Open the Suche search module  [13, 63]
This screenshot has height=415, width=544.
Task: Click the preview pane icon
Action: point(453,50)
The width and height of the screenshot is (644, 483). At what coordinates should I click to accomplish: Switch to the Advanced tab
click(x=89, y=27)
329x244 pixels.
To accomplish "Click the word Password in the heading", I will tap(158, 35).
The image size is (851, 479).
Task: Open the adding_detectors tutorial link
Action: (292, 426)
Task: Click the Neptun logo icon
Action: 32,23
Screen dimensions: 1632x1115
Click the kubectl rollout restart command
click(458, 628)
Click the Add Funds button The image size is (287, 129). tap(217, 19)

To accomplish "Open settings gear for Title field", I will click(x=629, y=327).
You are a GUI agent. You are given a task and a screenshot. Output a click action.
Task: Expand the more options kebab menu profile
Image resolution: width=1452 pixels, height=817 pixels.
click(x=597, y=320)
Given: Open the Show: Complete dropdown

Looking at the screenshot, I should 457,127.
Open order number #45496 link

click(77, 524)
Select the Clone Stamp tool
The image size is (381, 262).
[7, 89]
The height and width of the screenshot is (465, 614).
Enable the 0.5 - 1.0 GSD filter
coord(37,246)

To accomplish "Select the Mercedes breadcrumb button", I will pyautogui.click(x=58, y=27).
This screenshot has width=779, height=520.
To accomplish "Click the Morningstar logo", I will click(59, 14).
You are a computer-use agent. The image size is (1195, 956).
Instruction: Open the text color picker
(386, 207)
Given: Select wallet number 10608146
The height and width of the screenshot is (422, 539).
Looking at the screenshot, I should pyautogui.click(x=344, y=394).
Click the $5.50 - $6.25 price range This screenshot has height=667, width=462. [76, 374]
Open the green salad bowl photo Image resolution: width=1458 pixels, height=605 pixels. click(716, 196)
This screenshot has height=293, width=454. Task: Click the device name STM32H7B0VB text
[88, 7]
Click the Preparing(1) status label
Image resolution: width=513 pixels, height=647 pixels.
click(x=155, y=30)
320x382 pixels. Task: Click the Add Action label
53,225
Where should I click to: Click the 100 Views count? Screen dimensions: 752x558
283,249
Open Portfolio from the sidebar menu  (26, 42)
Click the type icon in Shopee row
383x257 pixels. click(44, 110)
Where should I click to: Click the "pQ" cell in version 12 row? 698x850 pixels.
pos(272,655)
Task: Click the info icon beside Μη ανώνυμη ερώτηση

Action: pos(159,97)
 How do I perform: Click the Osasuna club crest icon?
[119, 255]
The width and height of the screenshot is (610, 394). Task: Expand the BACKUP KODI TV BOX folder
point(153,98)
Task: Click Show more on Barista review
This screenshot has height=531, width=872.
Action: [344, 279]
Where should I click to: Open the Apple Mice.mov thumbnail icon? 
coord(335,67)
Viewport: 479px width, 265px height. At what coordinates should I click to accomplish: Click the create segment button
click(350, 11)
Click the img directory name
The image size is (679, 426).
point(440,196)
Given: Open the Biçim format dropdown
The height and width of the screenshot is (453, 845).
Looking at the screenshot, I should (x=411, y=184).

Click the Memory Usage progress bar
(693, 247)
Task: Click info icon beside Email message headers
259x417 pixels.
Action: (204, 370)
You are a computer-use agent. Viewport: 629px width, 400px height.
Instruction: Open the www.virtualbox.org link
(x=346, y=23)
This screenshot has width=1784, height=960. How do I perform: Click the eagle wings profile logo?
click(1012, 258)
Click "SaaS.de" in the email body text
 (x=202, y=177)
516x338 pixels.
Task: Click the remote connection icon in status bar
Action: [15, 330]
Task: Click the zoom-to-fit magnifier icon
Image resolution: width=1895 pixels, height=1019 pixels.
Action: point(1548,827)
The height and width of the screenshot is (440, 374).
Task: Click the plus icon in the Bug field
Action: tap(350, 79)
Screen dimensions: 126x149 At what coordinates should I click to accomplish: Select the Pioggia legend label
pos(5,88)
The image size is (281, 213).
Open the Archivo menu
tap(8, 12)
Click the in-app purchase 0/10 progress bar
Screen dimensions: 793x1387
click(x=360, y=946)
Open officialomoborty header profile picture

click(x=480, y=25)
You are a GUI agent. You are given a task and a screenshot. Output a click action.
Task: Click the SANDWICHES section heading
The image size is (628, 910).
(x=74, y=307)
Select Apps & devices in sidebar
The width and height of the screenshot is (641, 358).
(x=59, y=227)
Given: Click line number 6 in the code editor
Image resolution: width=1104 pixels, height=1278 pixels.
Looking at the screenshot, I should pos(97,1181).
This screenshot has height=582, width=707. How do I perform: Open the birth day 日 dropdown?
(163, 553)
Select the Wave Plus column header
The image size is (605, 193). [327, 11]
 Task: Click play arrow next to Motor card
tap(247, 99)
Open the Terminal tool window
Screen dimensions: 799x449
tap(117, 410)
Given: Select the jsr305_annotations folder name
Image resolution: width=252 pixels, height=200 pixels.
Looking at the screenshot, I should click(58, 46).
--*--
### Task to carry out
Restate word for word the entries above, starting at the line with "How do I perform: Click the Osasuna" and ending at the line with "Task: Click Show more on Barista review", inclusive, and no others.

### Result
 How do I perform: Click the Osasuna club crest icon?
[119, 255]
The width and height of the screenshot is (610, 394). Task: Expand the BACKUP KODI TV BOX folder
point(153,98)
Task: Click Show more on Barista review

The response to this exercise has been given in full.